**Assignment**
Below are the records; count the lines that include the string "will" and give only that number.

**Data extract**

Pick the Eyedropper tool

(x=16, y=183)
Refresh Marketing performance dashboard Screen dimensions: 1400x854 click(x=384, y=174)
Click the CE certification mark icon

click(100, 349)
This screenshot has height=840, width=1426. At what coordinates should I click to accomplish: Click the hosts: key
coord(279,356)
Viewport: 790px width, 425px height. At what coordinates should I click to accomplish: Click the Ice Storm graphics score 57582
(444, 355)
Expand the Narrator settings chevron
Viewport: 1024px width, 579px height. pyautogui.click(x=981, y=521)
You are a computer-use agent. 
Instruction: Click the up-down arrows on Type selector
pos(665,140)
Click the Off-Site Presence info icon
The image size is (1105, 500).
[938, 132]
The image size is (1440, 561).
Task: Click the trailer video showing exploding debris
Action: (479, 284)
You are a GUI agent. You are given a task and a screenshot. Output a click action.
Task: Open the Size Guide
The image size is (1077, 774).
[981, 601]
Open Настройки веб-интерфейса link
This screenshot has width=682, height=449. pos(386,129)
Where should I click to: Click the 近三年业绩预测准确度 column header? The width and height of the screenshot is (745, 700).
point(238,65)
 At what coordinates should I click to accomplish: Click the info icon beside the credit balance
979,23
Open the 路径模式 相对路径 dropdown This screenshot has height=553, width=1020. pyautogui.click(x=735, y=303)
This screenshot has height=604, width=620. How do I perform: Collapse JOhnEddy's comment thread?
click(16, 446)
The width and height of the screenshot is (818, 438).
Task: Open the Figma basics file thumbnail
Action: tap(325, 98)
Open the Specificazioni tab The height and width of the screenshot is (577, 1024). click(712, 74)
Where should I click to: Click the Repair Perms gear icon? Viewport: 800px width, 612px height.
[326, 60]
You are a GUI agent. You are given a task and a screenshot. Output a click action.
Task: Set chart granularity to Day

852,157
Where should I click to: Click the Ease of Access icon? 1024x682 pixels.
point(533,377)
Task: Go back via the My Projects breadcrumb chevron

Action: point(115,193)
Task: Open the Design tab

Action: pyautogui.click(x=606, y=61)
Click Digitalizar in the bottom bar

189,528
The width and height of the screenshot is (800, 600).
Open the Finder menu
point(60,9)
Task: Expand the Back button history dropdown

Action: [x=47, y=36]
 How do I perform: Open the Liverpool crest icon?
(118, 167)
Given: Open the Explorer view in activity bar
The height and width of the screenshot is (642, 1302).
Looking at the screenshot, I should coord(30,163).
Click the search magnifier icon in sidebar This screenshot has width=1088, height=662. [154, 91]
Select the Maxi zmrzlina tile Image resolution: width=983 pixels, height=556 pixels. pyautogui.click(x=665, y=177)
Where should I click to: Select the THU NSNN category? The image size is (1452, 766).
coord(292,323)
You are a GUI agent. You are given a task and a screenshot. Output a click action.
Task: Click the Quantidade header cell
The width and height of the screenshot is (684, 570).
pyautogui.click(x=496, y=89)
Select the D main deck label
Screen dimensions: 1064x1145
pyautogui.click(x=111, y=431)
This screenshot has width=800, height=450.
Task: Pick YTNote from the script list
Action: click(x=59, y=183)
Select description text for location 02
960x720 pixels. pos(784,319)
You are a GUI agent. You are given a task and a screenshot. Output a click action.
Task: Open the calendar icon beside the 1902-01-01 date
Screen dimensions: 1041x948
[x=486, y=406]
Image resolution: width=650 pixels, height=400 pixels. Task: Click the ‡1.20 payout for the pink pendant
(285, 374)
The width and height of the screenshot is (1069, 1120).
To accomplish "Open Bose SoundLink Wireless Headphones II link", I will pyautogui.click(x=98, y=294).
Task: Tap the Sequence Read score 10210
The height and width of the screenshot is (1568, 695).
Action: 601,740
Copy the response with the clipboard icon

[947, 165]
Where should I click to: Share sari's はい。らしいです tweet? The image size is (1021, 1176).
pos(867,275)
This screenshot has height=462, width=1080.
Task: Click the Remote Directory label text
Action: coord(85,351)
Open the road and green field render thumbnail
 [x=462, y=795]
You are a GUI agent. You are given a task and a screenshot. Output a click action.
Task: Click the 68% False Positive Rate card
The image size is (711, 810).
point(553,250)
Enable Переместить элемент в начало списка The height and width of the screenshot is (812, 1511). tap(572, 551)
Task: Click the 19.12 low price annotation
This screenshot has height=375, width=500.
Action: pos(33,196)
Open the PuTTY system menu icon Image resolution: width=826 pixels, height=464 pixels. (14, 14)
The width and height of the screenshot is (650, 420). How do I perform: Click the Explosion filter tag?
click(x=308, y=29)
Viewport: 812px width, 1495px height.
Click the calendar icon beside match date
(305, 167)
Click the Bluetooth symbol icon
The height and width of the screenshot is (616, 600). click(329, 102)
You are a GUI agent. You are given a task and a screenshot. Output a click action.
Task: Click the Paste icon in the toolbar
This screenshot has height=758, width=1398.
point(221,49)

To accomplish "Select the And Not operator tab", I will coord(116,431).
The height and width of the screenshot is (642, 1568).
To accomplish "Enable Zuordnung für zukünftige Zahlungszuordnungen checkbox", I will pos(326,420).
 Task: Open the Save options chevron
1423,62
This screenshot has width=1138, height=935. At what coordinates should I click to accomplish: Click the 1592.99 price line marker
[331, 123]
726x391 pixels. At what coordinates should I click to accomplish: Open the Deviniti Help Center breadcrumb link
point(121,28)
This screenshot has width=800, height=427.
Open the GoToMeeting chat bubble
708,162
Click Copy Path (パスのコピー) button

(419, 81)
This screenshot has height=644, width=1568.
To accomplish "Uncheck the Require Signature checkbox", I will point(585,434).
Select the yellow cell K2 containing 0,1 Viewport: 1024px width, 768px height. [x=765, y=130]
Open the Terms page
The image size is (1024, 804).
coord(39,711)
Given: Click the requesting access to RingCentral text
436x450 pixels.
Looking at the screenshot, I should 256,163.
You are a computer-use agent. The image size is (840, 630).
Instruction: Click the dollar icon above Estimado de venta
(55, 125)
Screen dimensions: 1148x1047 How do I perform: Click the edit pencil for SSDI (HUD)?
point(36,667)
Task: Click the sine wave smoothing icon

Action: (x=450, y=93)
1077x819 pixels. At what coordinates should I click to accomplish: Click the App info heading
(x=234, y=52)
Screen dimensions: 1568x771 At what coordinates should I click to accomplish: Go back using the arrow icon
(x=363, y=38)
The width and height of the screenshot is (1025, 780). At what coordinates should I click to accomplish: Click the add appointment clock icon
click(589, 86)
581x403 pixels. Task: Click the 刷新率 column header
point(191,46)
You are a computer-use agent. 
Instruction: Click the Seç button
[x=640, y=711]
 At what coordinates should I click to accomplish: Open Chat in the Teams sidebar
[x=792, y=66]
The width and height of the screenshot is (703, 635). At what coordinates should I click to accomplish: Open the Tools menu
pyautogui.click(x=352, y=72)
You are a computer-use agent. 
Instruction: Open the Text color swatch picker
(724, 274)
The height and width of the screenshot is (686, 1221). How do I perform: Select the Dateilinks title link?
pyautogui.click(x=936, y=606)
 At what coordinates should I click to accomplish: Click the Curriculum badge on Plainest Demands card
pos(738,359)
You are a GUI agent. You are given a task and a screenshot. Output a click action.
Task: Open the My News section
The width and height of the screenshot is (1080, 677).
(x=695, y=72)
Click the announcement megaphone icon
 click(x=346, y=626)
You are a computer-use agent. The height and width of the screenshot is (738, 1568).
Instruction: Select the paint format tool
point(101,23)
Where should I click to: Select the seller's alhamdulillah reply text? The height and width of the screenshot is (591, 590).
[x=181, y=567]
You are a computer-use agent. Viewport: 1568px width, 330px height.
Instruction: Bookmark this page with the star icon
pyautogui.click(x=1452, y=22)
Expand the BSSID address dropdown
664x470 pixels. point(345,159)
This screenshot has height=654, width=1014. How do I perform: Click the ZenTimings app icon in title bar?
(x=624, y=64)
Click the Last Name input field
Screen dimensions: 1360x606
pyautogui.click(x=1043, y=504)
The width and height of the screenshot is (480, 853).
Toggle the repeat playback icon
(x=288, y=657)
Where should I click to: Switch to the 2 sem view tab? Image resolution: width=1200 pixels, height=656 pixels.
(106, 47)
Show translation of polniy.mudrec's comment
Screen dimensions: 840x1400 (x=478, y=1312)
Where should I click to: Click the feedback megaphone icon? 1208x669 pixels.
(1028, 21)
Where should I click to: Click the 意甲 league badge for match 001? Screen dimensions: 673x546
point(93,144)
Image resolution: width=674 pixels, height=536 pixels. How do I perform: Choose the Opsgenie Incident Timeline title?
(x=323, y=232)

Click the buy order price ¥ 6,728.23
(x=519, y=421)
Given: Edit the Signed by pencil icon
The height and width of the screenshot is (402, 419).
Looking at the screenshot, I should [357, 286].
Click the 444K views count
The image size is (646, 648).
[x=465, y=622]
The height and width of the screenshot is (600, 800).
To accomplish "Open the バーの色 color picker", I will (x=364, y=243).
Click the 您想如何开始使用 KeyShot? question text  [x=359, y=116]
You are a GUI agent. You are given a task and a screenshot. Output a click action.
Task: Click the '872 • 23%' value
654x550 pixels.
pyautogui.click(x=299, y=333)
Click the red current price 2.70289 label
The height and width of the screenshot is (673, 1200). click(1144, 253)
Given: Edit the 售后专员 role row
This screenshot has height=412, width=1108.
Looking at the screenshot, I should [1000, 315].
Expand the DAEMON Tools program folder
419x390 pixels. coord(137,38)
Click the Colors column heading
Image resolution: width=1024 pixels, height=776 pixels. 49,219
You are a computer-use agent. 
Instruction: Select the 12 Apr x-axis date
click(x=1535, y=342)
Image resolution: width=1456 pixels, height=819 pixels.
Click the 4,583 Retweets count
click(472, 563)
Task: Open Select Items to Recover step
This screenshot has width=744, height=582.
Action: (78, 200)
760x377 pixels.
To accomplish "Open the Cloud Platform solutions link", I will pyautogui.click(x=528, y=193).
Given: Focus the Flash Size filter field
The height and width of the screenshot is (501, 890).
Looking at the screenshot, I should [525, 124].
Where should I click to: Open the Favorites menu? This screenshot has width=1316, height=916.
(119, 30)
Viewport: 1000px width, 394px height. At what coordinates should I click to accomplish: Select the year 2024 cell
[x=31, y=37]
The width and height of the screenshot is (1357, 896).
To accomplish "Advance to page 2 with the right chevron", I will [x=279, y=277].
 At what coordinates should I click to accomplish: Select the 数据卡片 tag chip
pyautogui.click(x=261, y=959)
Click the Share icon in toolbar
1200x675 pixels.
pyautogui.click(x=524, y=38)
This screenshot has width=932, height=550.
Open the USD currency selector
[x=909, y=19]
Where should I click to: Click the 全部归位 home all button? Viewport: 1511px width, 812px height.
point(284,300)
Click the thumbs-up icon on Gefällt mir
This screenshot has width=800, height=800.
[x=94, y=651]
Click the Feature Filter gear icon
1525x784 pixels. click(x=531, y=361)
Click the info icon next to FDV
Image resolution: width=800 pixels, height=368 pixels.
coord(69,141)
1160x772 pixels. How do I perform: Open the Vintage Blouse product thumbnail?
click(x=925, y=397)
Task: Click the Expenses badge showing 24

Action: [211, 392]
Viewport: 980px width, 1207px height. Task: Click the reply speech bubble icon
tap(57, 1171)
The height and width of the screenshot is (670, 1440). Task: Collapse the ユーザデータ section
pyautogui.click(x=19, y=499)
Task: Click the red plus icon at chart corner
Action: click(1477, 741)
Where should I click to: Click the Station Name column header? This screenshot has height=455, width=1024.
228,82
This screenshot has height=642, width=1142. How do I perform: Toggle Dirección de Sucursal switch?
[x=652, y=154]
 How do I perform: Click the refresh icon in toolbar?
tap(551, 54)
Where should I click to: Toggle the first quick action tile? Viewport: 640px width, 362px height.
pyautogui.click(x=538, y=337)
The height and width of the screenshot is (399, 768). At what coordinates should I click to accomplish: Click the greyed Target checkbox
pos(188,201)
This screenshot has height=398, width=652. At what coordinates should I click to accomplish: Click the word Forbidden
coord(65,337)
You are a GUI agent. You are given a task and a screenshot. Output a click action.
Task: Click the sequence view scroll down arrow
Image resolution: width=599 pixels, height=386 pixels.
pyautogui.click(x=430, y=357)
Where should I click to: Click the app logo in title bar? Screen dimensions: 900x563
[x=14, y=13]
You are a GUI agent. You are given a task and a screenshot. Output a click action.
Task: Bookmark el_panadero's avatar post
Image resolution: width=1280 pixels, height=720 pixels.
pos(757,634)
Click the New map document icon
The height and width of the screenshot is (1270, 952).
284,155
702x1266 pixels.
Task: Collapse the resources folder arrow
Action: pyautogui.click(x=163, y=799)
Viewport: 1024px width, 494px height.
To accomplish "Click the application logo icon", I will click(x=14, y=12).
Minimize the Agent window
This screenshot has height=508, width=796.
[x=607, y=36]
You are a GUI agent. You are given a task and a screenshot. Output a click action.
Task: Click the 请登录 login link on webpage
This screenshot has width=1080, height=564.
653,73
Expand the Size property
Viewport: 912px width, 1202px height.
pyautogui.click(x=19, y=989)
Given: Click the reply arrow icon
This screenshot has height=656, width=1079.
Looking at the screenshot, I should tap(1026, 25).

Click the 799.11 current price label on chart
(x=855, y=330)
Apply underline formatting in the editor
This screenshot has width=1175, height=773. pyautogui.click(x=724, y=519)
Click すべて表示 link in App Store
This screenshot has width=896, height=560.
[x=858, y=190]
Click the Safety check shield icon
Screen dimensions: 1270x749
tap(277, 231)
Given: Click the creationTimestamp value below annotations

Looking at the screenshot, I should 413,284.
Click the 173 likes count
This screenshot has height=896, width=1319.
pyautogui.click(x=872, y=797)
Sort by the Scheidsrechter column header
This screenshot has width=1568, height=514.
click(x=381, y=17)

**Answer space**
8